Closed drdhaval2785 closed 8 years ago
Maybe you can regenerate the generated forms?
This file shows 19 cases where the information in the generated forms could not be matched by the current verbdata. I think verbdata may be ahead of generated forms, i.e., generated forms is out of sync with some recent changes in verbdata.
Also, separately, noticed a likely mis-spelling in verbdata: I think verbwithoutanubandha should be
saBAja
rather than samAja
:
saBAja:prItidarSanayoH prItisevanayorityeke:samAja:10:0429:u:sew:स॑भा॑ज॑::::saBAja1_saBAja_curAxiH+MISSING:
@funderburkjim
I would propose thus. You work with current version of generatedforms. Note down the errors. Once you have completed comparision of pysan with SanskritVerb one round, I will regenerate. When I regenerate / do some modification in SanskritVerb algorithm / database, there may be other verbs which may get affected. It is better to do all the corrections and regenerate generatedforms.xml only after one round of corrections are already incorporated. So let us treat generatedforms.xml as version 1. Once your all corrections (based on current version) are incorporated in SanskritVerb / pysan, I will generate a version 2.
Then you rerun your comparision statistics once again and restart the game once again. e.g. 'Apa' issue - Right now only a rare form of the SanskritVerb form has this appendage. Once I do change in this algorithm, there would be a lot more new 'Apa' ending stuff like 'kaTApayati' etc. So, whether this would be useful or counterproductive, only time will tell. Right now, I tend to keep generatedforms stationary and do changes only in $verbdata. Once both of us are satisfied that first round of all corrections are made, I will rerun and generate version 2.
saBAja rather than samAja
Done.
And one good news. With PHP7 in ubuntu environment, each verb takes roughly 1 sec (all 10 tenses / moods). So the time duration for generating generatedforms.xml has come down from 1 day to 1 hour. Now it is much more amenable to changes in $verbdata.

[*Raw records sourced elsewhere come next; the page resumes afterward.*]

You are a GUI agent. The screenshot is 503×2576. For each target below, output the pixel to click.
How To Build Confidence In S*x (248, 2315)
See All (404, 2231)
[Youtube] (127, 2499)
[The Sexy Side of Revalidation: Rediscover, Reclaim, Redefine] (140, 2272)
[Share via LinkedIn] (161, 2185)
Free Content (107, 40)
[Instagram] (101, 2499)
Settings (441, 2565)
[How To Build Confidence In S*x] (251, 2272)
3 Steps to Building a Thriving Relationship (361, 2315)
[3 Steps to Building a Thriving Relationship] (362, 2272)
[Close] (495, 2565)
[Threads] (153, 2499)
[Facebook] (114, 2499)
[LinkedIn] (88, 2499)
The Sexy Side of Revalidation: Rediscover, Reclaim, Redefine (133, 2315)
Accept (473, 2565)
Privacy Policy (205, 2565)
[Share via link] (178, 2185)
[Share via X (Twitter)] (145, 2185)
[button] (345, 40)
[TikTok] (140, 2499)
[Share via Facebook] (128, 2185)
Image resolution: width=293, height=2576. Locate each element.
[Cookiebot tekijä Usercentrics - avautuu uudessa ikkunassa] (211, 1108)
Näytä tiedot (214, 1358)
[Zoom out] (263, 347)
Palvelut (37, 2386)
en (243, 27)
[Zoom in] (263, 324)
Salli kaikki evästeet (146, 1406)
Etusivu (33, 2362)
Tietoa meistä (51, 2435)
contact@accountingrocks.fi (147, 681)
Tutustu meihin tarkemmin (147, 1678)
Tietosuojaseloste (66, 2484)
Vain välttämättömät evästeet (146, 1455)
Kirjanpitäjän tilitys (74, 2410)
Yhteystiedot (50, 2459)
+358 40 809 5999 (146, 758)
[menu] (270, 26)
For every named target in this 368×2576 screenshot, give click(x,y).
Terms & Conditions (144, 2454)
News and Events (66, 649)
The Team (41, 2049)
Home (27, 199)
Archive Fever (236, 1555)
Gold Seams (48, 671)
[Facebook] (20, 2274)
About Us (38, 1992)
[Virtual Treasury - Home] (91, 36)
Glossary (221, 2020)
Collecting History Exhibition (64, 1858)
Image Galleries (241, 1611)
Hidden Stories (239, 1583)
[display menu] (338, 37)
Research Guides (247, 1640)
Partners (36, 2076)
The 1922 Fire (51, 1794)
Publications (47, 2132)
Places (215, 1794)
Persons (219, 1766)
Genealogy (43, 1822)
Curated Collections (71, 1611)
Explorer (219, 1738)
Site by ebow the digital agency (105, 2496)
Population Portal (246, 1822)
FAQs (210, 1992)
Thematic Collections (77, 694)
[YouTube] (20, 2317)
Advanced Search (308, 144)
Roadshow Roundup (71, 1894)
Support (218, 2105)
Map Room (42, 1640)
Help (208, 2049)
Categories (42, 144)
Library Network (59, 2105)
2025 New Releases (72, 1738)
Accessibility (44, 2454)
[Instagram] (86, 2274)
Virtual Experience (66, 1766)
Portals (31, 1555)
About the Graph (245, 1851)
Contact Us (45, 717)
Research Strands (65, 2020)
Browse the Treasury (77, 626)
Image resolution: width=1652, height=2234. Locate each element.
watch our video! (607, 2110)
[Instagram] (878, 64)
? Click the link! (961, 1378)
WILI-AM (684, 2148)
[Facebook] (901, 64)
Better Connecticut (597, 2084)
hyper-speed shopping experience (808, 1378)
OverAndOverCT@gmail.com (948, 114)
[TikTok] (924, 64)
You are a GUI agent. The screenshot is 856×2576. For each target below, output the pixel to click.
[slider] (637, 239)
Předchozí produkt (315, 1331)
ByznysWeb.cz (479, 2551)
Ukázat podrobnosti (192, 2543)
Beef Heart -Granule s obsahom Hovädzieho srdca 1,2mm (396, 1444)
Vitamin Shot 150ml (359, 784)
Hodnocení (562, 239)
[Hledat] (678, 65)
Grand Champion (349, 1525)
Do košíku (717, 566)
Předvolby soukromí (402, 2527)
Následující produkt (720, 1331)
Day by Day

@drdhaval2785 From your comments above, I understand that you are reluctant to keep the generated forms always in sync with verbdata.
However, I think it would simplify the comparison process for these to be in sync.
One suggestion would be for me to do interim regenerations of forms (when you've made changes to verbdata). I could do this on a local branch, which would have no impact on the GitHub SanskritVerb.
I looked in the 'scripts' folded of SanskritVerb, but was not sure of how to recreate generatedforms.xml.
So the process would be:
I generated new forms. Would be uploading tomorrow. As I noted, time taken was large earlier. Now it is quite small. So, I will be keeping it in sync letd say weekly.
How do you generate new forms? Inquiring minds want to know :)
sh wrongformfinder.sh
This generates two files generatedforms.xml and suspectforms.txt
The suspectforms.txt file is the file where fishy forms are stored.
Now there is a script sh verblistredo.sh
which regenerates all the verb lists based on changes in $verbdata in verbdata.php
file.
https://github.com/funderburkjim/elispsanskrit/blob/master/pysanskritv1/roots/sanverb_conjtab_cp.txt has total of 74 entries excess in $verbdata in excess of generatedforms and 29 cases which appear only in $verbdata. See this issue.
@funderburkjim Majority of these were deleted from wrongformfinder.sh manually, because of some generation issues.
A detailed analysis is needed.